Foto: Luciano Santos l 97NEWS

Especialistas afirmam que desde 2015, não tínhamos um número tão grande de casos de dengue como já alcançamos esse ano. Se continuarmos nesse pico de calor, corremos o risco de termos surtos ou epidemias de doenças transmitidas por mosquitos. O problema é justificado pelo aquecimento global que tem contribuído para uma mudança no perfil de doenças como, dengue, zika e Chikungunya. Apesar de não resistirem por muito tempo, as altas temperaturas, os mosquitos se multiplicam rapidamente com o calor, e acabam fazendo mais vítimas.

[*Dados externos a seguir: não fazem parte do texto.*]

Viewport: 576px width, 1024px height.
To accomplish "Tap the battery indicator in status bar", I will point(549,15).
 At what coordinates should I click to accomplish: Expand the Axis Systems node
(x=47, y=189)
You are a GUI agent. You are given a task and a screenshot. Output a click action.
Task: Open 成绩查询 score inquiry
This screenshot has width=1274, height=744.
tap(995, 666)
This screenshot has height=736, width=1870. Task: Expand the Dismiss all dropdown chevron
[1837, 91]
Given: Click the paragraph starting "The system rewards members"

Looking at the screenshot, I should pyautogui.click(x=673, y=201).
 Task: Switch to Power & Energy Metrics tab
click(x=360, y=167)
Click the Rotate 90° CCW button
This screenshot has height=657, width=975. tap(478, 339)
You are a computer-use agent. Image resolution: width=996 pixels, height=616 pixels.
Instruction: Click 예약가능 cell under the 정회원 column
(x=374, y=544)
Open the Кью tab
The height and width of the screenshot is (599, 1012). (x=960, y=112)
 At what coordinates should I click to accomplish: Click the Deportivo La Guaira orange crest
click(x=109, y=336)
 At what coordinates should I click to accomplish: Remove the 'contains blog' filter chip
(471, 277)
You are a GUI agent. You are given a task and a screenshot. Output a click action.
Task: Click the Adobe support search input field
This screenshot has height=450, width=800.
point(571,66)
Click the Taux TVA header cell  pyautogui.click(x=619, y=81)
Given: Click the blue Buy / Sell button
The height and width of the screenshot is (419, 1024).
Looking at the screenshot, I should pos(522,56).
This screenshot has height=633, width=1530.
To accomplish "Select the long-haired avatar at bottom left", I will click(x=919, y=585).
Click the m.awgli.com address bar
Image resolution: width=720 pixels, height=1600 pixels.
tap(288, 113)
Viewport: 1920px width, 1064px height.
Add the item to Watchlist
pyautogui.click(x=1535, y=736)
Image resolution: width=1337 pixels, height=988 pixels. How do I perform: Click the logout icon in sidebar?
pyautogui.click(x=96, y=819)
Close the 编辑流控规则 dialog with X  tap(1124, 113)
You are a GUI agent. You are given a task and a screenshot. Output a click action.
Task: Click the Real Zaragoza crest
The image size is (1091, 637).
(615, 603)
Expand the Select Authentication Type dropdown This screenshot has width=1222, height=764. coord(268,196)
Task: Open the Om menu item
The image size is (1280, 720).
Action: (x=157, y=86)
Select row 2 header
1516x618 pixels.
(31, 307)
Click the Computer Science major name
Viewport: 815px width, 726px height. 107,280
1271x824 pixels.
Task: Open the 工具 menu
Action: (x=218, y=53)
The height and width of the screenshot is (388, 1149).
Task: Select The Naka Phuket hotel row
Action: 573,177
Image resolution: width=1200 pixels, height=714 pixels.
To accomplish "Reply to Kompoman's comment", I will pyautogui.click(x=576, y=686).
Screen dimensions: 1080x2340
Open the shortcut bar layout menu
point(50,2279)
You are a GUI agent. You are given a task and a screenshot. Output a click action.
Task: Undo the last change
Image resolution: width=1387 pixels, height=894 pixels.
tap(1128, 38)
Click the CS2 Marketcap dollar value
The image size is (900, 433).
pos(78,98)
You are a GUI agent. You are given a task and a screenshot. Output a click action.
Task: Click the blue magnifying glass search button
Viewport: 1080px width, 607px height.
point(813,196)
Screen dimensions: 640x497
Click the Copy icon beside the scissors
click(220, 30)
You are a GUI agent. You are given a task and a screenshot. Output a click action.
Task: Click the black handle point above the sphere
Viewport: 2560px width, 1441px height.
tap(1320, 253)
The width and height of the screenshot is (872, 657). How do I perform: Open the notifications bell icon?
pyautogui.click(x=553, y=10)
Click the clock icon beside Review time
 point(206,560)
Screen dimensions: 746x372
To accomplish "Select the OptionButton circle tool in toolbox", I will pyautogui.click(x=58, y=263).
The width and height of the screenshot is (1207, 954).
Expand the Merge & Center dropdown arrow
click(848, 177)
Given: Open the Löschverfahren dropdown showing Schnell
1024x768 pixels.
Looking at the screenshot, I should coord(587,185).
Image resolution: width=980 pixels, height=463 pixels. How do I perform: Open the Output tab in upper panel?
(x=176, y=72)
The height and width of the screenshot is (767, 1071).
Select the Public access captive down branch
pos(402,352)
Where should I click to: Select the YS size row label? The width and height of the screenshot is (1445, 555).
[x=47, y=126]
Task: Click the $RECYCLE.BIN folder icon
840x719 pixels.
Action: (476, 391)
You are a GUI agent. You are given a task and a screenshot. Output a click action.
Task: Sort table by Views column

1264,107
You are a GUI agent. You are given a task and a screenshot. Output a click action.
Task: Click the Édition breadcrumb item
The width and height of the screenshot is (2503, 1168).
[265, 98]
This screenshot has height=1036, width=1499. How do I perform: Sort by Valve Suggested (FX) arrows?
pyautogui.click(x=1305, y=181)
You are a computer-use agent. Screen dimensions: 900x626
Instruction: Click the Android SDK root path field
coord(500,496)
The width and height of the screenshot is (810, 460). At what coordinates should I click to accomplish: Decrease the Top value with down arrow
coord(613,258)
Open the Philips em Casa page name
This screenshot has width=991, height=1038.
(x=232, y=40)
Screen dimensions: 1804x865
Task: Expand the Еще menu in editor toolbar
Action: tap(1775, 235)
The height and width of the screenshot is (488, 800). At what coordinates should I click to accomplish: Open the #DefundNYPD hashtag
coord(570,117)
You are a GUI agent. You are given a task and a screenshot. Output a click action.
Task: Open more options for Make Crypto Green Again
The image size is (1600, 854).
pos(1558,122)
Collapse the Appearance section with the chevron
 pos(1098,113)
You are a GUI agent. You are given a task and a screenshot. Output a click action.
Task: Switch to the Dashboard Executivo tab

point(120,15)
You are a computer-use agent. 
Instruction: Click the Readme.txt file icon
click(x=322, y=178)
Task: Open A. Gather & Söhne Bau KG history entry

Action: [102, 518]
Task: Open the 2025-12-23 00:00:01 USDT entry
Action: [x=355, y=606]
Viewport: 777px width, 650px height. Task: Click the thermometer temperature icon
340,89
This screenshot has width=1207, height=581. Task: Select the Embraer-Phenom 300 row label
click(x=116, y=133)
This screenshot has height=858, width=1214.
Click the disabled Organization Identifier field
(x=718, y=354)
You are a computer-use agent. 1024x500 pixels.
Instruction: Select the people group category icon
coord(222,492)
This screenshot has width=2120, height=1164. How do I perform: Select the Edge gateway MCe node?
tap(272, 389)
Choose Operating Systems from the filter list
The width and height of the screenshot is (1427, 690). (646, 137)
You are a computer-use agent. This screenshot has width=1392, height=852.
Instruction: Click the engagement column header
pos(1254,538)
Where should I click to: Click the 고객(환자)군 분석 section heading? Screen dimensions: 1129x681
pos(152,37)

Especialistas destacaram que metade da população mundial já estava em risco de dengue, com uma estimativa de 100 a 400 milhões de infecções ocorrendo a cada ano. A Organização Pan- Americana de Saúde (OPA), ligada a Organização Mundial da Saúde (OMS), aponta que em 2023 as Américas já registraram um aumento acentuado nos casos de dengue. Mais de 3 milhões de novas infecções foram registradas até então, superando os números de 2019 – de maior incidência registrada da doença na região, com 3,1 milhões de casos, incluindo 28.203 casos graves e 1.823 mortes. Ainda conforme os dados, a maioria dos casos – mais de 2,6 milhões – foi registrada no cone sul, sendo o Brasil responsável por 80%. A atenção é para um cenário preocupante. Os climatologistas já alertaram para a possibilidade do fenômeno La Niña, em 2024, o que significa dizer que teremos chuvas em longa escala. Com isso, a expectativa é de aumentar, ainda mais, as doenças transmitidas por mosquitos.